Clara est une femme de 35 ans qui est de retour à Dublin après avoir passé un an à New York. Elle voyageait au gré des envies, pour donner des cours de littérature irlandaise contemporaine dans les universités qui voulaient d'elle. C'est une femme casse-pied, comme le dit sa mère. Elle vient d'avoir une opération très lourde et est convalescente.
Lar est un Irlandais du Nord qui est parti d'un coup de tête de chez lui et a traversé les monts et les vallées pour fuire à sa détresse et à son deuil qui le poursuit malgré tout. Il est hanté par les fantômes de sa femme et de leurs enfants, et veut continuer de haïr.

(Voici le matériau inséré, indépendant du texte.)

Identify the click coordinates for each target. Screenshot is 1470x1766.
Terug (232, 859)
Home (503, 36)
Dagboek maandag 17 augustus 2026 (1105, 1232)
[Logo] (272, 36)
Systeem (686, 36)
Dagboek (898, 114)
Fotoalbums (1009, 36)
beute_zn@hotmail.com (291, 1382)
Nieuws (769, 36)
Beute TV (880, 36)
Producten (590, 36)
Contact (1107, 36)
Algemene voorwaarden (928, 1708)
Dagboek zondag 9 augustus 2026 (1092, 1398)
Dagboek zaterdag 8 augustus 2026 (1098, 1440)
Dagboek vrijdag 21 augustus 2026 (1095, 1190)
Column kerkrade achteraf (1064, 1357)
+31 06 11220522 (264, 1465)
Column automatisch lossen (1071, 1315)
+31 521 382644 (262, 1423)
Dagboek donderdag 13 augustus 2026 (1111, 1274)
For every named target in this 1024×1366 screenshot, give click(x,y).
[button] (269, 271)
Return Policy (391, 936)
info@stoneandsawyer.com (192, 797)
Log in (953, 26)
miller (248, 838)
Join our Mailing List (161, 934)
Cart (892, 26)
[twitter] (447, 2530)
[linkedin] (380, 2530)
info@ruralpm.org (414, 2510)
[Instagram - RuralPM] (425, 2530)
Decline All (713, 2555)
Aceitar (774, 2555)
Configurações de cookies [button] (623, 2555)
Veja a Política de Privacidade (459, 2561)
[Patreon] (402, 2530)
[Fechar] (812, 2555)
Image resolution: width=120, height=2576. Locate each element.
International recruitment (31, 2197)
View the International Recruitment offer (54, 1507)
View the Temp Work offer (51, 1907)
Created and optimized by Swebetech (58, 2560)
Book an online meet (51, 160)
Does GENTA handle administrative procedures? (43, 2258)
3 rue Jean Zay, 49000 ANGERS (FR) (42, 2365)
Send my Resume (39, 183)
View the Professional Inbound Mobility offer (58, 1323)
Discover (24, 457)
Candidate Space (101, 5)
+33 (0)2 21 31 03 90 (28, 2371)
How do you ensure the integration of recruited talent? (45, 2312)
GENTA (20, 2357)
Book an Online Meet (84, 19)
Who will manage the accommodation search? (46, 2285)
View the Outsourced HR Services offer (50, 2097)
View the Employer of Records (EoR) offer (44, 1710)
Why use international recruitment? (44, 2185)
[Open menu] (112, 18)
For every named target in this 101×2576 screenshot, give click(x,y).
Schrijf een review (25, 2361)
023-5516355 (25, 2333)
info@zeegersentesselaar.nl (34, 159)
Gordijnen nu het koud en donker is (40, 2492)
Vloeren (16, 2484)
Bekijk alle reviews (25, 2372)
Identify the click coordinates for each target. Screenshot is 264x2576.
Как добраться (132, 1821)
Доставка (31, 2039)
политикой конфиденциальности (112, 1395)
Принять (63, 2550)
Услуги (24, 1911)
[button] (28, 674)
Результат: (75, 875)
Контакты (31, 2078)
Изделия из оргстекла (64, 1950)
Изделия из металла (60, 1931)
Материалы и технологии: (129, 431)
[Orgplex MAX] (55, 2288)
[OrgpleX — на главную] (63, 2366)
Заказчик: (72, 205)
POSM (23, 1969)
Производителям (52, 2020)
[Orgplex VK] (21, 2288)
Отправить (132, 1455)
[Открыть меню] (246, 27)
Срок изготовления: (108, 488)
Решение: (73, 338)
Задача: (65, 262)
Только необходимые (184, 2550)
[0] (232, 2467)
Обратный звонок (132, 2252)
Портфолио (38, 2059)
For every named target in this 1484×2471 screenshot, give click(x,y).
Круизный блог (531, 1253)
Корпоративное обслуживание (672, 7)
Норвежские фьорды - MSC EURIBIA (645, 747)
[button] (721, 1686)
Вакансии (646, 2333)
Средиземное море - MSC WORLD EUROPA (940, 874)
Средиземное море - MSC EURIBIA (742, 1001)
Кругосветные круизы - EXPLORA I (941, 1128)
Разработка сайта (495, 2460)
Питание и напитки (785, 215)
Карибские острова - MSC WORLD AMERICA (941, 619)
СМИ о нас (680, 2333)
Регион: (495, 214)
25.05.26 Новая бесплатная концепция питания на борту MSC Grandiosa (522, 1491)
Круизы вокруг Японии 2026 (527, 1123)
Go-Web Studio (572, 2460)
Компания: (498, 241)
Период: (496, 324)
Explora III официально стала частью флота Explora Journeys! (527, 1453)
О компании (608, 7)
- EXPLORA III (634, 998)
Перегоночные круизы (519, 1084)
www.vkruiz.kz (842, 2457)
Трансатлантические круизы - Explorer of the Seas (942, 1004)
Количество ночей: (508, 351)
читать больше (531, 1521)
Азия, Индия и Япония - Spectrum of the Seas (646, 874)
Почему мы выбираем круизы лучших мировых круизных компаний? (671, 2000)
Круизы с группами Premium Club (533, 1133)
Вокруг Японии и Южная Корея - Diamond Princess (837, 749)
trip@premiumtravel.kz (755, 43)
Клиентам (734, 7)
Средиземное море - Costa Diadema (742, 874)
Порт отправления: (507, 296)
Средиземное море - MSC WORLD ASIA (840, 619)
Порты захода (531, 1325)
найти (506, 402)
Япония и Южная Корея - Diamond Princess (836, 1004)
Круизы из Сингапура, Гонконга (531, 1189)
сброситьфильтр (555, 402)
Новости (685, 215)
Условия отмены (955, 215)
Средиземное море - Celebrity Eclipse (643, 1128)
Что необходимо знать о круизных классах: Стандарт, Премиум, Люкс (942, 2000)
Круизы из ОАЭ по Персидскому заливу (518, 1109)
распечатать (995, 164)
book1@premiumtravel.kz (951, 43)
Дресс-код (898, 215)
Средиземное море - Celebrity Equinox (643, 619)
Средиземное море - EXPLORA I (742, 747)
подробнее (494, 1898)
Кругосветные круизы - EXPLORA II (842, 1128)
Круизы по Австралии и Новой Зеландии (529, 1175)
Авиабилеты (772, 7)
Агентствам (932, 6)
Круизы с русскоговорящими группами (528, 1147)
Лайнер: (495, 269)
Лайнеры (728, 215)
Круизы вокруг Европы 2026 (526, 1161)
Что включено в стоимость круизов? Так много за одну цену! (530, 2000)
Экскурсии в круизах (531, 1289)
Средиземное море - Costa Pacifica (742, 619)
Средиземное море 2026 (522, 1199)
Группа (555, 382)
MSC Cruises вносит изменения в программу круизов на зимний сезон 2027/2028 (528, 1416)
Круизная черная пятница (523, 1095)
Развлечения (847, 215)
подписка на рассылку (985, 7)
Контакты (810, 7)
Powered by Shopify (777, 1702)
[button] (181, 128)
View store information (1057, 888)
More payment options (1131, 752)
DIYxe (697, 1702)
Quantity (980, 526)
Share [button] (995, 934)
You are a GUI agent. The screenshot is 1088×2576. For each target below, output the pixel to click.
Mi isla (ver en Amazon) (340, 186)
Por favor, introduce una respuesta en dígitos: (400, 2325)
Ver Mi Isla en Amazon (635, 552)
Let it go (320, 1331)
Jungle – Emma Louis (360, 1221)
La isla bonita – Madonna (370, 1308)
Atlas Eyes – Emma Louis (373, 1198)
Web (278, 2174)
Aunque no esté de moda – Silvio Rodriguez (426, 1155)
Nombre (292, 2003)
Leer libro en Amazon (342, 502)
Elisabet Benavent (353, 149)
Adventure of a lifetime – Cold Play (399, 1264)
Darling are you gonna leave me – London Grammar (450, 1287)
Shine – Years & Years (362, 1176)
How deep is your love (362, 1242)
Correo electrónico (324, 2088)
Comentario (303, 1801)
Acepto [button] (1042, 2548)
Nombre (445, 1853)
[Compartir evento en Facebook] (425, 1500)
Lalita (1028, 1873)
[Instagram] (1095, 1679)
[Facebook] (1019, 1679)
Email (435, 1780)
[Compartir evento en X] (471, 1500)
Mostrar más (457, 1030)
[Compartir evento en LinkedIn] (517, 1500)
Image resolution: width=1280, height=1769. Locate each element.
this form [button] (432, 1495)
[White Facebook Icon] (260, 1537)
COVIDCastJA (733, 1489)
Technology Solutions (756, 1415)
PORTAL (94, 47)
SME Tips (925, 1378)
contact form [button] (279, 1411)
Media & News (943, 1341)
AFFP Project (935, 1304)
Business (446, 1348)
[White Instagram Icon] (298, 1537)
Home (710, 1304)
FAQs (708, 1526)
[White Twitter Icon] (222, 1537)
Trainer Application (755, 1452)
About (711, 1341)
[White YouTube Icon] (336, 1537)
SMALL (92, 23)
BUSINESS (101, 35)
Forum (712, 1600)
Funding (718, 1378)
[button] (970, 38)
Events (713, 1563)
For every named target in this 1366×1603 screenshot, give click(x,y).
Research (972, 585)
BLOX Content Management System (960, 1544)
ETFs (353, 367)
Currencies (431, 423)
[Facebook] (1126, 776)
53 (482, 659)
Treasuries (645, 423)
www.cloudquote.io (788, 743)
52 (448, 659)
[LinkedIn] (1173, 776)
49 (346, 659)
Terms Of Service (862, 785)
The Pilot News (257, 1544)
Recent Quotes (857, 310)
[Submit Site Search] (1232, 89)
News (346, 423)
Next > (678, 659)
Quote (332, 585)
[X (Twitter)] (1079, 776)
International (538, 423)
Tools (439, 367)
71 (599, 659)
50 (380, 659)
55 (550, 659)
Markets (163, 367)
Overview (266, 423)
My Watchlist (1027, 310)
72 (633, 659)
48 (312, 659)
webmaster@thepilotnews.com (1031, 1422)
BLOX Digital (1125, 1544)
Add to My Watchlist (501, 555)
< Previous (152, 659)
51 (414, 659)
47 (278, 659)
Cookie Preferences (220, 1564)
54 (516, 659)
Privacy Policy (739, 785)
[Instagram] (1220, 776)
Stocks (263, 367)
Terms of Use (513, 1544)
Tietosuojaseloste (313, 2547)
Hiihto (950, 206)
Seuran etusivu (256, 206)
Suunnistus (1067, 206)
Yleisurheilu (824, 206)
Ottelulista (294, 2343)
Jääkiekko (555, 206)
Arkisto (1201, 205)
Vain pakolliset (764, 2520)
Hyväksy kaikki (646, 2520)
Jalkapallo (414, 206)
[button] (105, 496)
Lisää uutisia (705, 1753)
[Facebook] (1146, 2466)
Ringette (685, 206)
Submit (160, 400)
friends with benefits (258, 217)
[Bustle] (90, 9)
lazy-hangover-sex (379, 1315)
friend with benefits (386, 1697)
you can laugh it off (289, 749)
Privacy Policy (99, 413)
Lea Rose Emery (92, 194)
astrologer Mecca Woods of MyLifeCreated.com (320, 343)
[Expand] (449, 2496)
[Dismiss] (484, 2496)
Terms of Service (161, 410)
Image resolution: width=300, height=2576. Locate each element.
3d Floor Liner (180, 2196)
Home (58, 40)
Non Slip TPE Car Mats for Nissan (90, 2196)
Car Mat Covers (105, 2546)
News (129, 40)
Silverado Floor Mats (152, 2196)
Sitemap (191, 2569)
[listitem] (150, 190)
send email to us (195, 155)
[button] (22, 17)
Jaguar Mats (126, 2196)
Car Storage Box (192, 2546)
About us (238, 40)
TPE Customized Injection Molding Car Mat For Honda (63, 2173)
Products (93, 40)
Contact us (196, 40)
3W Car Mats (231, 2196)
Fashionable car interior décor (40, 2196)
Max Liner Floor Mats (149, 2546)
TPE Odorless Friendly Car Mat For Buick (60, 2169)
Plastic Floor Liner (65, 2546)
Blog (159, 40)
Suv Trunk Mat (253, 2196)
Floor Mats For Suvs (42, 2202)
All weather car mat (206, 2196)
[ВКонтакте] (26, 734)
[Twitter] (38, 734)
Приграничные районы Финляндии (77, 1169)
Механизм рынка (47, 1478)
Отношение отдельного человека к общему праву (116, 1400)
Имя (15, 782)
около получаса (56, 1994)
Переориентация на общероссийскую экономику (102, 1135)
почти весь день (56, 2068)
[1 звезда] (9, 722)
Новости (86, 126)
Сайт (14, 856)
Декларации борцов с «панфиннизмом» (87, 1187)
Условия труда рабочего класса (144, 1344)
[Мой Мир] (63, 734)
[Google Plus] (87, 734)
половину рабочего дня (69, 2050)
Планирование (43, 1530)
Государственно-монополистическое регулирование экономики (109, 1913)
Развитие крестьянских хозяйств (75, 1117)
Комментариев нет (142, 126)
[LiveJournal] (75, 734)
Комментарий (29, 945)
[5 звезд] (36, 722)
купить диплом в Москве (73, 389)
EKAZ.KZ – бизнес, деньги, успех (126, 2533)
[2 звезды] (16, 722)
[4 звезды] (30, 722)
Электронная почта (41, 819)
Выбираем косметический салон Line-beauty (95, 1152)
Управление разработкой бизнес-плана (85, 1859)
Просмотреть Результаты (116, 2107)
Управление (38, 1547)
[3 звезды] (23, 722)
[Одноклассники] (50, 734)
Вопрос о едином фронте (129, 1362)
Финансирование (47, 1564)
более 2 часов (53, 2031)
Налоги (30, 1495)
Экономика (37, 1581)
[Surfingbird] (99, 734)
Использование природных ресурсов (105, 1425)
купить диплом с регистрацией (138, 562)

Ils se croisent par hasard

Melancolique et pluvieux
Il fait presque tout le temps gris dans ce roman... Le caractère et la personnalités grises de Clara, le deuil de Lar, le temps à Dublin, la mer... Tout est absolument gris, triste, énervant et déprimant.
Je n'ai rien senti de bien en terminant ce livre, je n'ai pas été renversée par l'histoire. Je plains Lar, c'est certain, mais je ne supporte pas Clara. Elle a quelque chose d'agressif, de violent, et plus que gris. Elle est froide. Et ça m'a mis mal à l'aise, en tout cas pour Lar qui encore perdu...
Je n'ai pas (vraiment) aimé...

Lar en dit mieux...
"- Les gens peuvent parfois être d'un certain secours, vous savez.
- Je n'ai pas besoin d'aide. Je l'ai dit et redit. Tout le monde déborde de suggestions, de bonne volonté, d'amour. Je veux juste qu'on me laisse... haïr la terre entière en paix.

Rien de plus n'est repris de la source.